I'm just in the middle of a major in-between season. And it is huge. And despite the frustrations and unfulfillment and setbacks in the present, if I know God at all and what He's already done in my life, in other in-between seasons...everything that seems to be bad is actually good. 

He has a plan for me, a plan for my story. I am on my way to it. And the reason I'm having all of these doors closing and all of this pressure is because He is pushing me toward some particular end. An end He has already chosen, one which I couldn't ever even imagine or get to on my own. 

He has done this for me so many times in my life before, and He is doing it now, big. 

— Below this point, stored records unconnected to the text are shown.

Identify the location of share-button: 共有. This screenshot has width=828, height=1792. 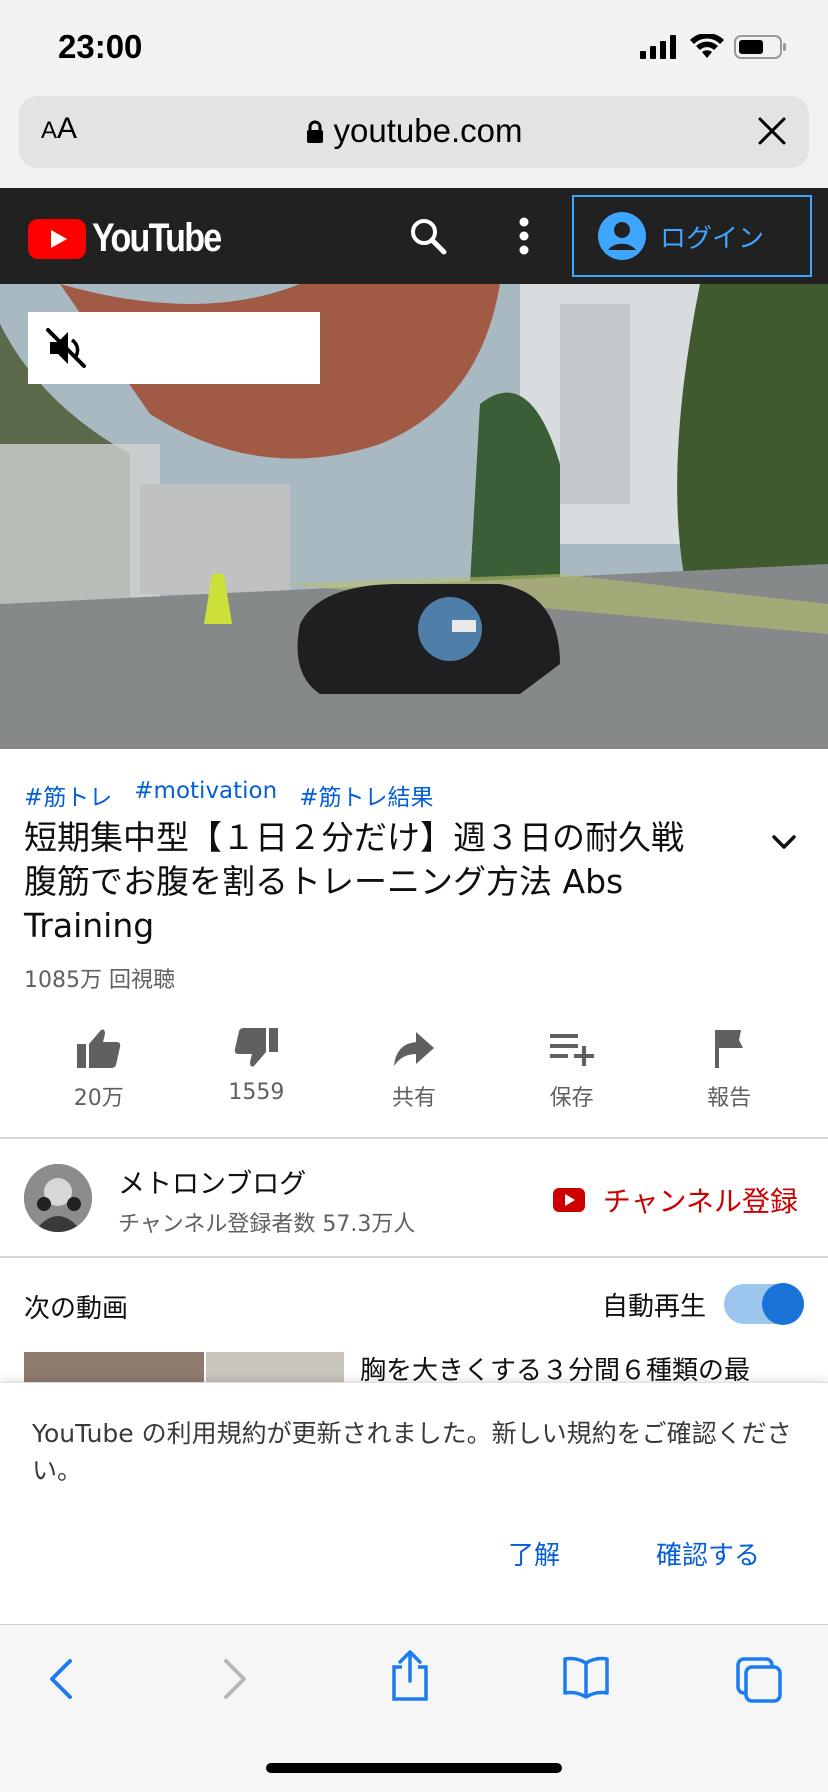
(414, 1078).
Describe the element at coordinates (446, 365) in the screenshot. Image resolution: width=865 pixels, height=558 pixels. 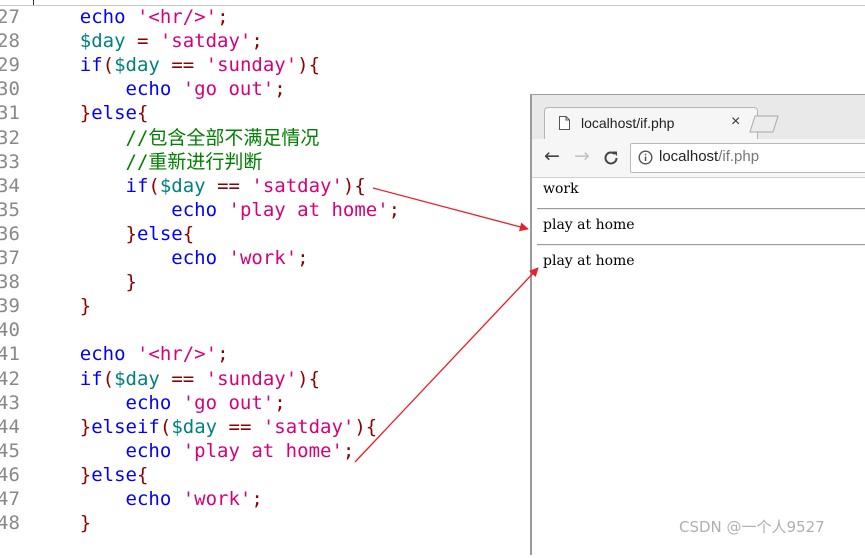
I see `arrow-to-second-result` at that location.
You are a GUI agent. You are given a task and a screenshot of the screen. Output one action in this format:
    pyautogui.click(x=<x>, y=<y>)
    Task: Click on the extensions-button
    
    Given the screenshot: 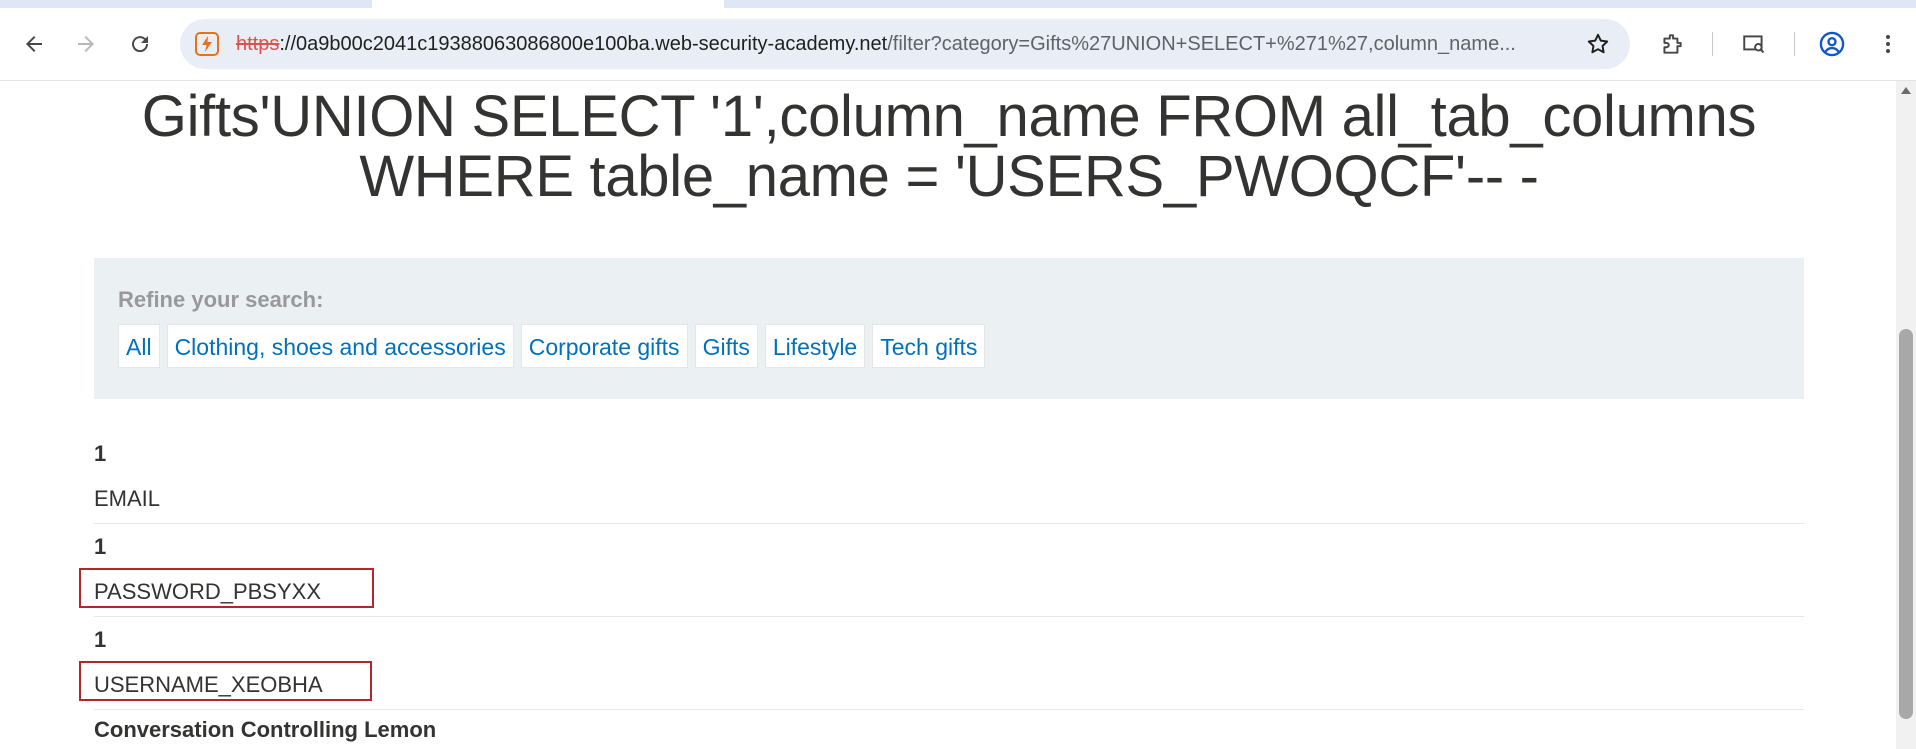 What is the action you would take?
    pyautogui.click(x=1672, y=44)
    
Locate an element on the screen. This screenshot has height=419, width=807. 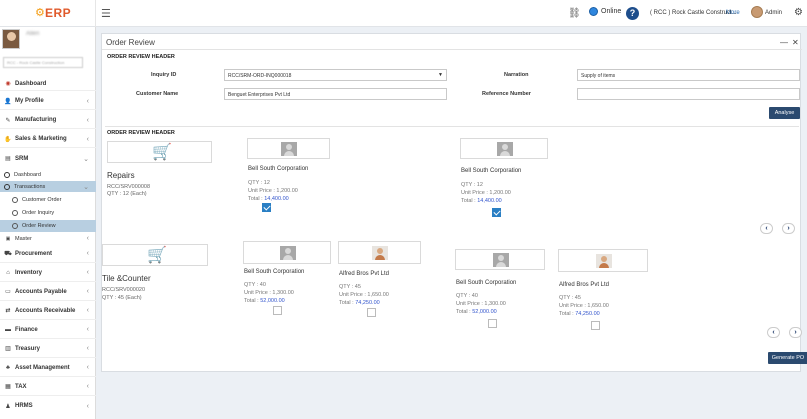
sidebar-item-label: HRMS is located at coordinates (24, 406).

This in-between season is a time to truly count it all joy, because I am growing not only spiritually, but in my commitment to telling this story, to pushing it out. If He made this easy for me, it wouldn't be as worth it. But each difficulty faced, each challenge accepted, each moment when I have to keep striving without accolades, without external validation, I am being forged in fire. 

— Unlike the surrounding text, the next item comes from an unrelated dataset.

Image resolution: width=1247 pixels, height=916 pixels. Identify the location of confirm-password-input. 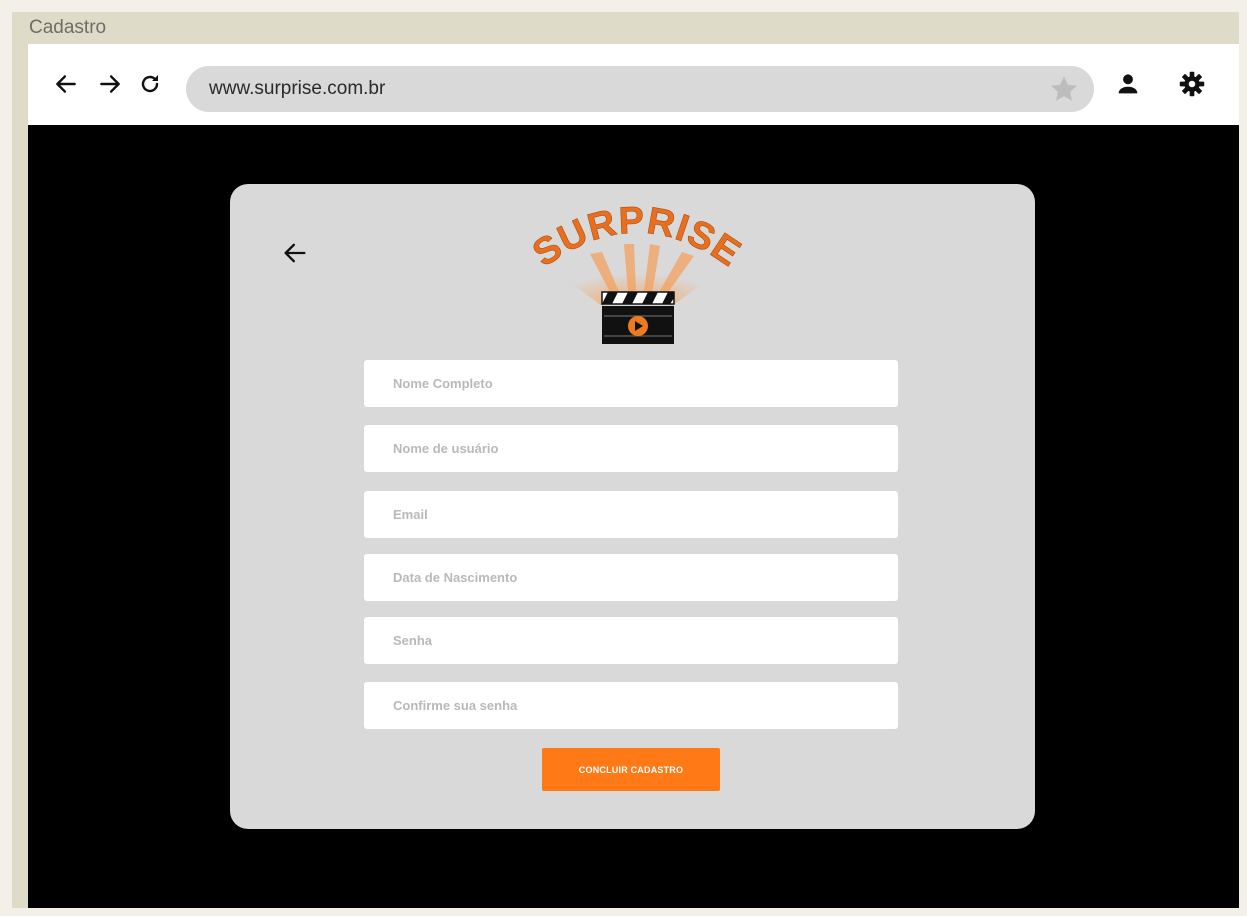
(631, 706).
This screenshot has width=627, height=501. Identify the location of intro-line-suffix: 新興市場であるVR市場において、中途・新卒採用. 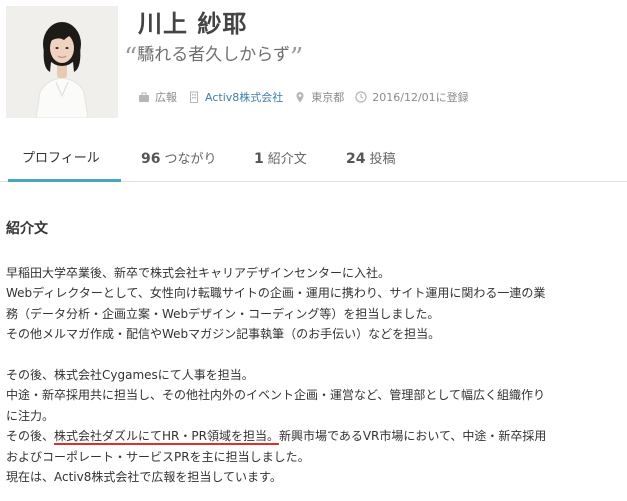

It is almost exciting, in a way, when I step back and look at the big picture. This is just how He works in my life. When I am crossing over a major bridge, growing from one place into a place of abundant blessings, a place that is another piece of my heart's desire fitting into place, He doesn't just make way. No, He makes me strive for it, pray for it, trust in Him for it, press into Him for it, reach my hands up higher and use every disappointment and dead end to hold a little closer to Him. 

He has always had a plan for my life. And in every in-between season, when I have chosen to affirm His love and ask Him to grow me, to make me ready to receive, in due time, I get to that other side. And what He's got waiting for me is even better than what I could have conceived. 

So it is where I am today: Psalm 37:4-- I will delight in You, Lord, and You will give me the desires of my heart. You've never failed me, and I know You won't, ever. I affirm this in Jesus' name, Amen.